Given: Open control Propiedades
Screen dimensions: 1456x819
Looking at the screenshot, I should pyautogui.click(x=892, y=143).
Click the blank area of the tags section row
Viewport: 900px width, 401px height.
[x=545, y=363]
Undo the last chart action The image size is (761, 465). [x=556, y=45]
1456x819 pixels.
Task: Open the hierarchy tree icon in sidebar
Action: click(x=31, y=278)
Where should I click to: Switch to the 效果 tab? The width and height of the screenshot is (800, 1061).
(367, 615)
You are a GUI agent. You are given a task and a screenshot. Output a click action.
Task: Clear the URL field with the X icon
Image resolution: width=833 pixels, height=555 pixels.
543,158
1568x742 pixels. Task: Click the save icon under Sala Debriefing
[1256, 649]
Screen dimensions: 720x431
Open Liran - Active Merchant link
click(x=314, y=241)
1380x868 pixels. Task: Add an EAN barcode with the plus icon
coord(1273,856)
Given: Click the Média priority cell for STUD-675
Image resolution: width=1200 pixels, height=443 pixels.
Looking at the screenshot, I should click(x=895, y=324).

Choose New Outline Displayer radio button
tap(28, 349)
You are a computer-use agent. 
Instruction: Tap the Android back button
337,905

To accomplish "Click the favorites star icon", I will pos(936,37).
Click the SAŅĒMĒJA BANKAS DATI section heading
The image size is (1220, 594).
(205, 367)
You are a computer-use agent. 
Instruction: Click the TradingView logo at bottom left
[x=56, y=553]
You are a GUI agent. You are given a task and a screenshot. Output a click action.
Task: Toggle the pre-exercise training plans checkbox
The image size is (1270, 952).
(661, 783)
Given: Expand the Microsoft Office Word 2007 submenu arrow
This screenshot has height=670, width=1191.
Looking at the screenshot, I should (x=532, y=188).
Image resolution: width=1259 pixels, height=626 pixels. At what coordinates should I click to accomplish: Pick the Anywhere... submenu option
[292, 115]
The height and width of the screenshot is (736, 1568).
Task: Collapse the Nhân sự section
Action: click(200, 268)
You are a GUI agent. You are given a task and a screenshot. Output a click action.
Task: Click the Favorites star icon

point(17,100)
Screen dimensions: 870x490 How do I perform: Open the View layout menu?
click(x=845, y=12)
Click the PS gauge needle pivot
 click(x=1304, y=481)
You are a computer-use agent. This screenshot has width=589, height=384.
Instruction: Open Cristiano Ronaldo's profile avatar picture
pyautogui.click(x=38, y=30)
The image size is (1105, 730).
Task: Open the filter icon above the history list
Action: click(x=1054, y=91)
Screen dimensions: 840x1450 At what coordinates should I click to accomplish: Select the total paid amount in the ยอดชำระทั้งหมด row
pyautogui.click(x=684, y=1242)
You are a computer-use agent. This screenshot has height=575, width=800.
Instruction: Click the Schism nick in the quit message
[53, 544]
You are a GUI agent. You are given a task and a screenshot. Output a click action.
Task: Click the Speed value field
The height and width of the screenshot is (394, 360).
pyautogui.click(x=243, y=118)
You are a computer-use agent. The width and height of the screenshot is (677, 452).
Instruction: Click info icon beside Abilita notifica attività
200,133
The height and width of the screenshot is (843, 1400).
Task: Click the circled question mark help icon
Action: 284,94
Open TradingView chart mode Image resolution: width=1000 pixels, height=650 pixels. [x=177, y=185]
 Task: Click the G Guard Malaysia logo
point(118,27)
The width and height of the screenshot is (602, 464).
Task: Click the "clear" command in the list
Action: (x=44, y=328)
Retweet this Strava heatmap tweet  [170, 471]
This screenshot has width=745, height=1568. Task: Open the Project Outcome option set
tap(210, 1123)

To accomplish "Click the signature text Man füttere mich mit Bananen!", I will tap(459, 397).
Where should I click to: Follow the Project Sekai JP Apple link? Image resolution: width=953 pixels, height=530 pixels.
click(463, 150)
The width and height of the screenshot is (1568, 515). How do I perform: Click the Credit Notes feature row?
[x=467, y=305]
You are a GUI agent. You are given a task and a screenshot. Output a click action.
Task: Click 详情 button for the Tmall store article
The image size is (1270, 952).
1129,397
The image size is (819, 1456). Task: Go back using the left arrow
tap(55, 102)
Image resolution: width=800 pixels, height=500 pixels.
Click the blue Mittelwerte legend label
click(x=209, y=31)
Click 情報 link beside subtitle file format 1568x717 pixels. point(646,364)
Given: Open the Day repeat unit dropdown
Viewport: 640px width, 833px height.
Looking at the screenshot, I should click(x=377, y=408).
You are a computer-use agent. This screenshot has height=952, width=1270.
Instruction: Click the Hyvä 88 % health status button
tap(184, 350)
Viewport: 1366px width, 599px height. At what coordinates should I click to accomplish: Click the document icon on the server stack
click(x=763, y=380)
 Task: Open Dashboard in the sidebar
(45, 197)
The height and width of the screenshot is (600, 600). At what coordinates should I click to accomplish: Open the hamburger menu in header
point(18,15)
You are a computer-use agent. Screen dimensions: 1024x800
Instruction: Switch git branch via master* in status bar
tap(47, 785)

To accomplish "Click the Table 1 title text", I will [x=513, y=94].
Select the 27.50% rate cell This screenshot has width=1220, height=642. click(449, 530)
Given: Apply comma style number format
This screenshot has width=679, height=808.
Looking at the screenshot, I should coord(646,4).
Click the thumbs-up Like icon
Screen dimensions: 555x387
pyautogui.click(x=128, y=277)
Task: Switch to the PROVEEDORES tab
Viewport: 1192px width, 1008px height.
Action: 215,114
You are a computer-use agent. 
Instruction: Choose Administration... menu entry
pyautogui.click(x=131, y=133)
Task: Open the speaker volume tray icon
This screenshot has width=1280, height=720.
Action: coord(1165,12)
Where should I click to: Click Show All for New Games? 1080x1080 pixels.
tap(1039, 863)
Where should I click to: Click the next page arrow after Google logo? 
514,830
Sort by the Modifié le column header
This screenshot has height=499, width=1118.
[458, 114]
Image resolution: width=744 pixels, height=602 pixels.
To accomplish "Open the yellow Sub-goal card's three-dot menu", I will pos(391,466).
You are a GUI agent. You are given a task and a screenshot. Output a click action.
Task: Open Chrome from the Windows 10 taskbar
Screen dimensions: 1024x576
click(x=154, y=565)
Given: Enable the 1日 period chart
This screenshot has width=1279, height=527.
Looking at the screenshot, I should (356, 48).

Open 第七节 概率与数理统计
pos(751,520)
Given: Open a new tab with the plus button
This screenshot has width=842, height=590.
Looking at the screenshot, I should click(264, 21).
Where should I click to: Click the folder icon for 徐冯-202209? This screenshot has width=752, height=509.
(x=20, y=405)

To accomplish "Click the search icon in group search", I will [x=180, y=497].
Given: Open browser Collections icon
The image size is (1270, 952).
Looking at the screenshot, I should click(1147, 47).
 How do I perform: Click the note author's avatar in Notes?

----------------------------------------

-- ABOUT THIS TASK --
Only those lines of the entries above that run from the line containing "Viewport: 1366px width, 599px" to the line containing "Given: Enable the 1日 period chart", both included, should be transcribed exactly.

-- RESPONSE AREA --
Viewport: 1366px width, 599px height. At what coordinates should I click to accomplish: Click the document icon on the server stack
click(x=763, y=380)
 Task: Open Dashboard in the sidebar
(45, 197)
The height and width of the screenshot is (600, 600). At what coordinates should I click to accomplish: Open the hamburger menu in header
point(18,15)
You are a computer-use agent. Screen dimensions: 1024x800
Instruction: Switch git branch via master* in status bar
tap(47, 785)

To accomplish "Click the Table 1 title text", I will [x=513, y=94].
Select the 27.50% rate cell This screenshot has width=1220, height=642. click(449, 530)
Given: Apply comma style number format
This screenshot has width=679, height=808.
Looking at the screenshot, I should coord(646,4).
Click the thumbs-up Like icon
Screen dimensions: 555x387
pyautogui.click(x=128, y=277)
Task: Switch to the PROVEEDORES tab
Viewport: 1192px width, 1008px height.
Action: 215,114
You are a computer-use agent. 
Instruction: Choose Administration... menu entry
pyautogui.click(x=131, y=133)
Task: Open the speaker volume tray icon
This screenshot has width=1280, height=720.
Action: coord(1165,12)
Where should I click to: Click Show All for New Games? 1080x1080 pixels.
tap(1039, 863)
Where should I click to: Click the next page arrow after Google logo? 
514,830
Sort by the Modifié le column header
This screenshot has height=499, width=1118.
[458, 114]
Image resolution: width=744 pixels, height=602 pixels.
To accomplish "Open the yellow Sub-goal card's three-dot menu", I will pos(391,466).
You are a GUI agent. You are given a task and a screenshot. Output a click action.
Task: Open Chrome from the Windows 10 taskbar
Screen dimensions: 1024x576
click(x=154, y=565)
Given: Enable the 1日 period chart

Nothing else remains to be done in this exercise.